### TASK BRIEF
Filter the material below so that only lines containing "Corporate" remain.

### RECORDS FOR THIS TASK

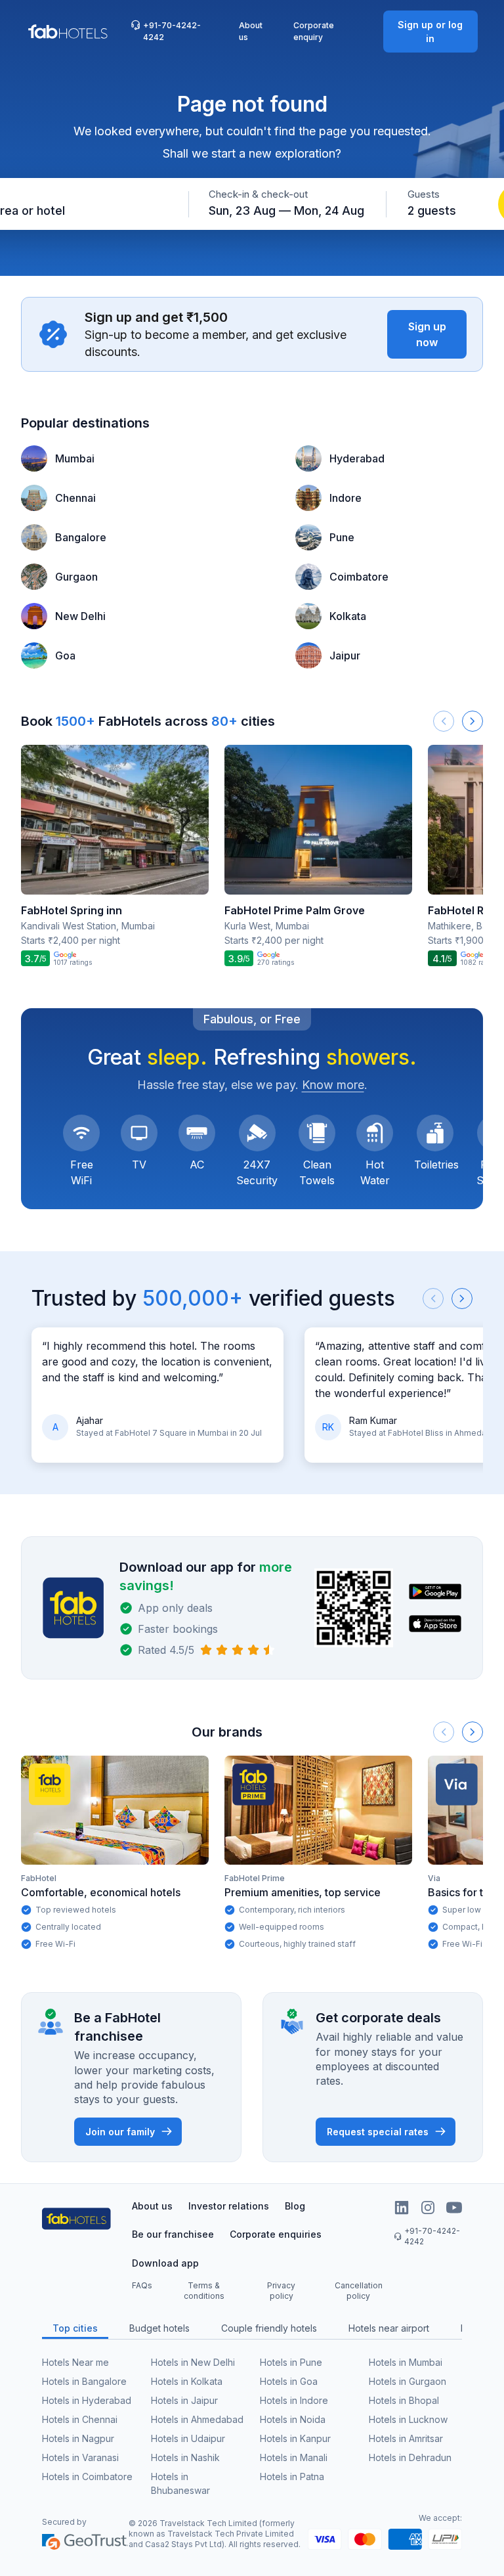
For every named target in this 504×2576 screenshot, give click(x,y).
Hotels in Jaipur (184, 2400)
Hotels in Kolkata (186, 2381)
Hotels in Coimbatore (87, 2476)
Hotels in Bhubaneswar (180, 2483)
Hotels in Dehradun (410, 2457)
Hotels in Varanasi (80, 2457)
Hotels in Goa (289, 2381)
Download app (165, 2263)
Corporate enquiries (276, 2234)
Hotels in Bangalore (84, 2381)
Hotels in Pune (291, 2362)
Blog (295, 2205)
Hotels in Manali (293, 2457)
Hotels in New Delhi (193, 2362)
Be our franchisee (173, 2234)
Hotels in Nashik (185, 2457)
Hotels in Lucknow (408, 2419)
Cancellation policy (359, 2290)
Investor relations (228, 2205)
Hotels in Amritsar (406, 2438)
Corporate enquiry (313, 31)
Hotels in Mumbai (405, 2362)
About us (250, 31)
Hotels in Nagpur (78, 2438)
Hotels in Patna (292, 2476)
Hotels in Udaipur (188, 2438)
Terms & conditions (204, 2290)
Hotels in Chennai (79, 2419)
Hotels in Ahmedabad (197, 2419)
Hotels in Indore (294, 2400)
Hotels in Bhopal (404, 2400)
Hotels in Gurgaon (407, 2381)
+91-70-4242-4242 (172, 31)
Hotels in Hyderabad (86, 2400)
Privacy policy (281, 2290)
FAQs (142, 2285)
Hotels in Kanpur (295, 2438)
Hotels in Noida (293, 2419)
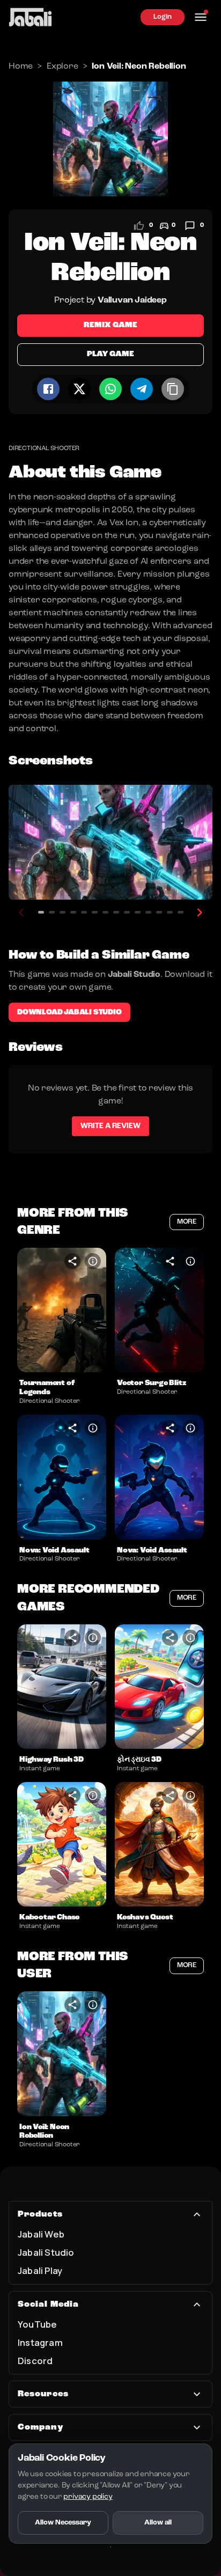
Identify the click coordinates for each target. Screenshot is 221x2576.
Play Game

### SOLUTION
Corporate enquiries (276, 2234)
Corporate enquiry (313, 31)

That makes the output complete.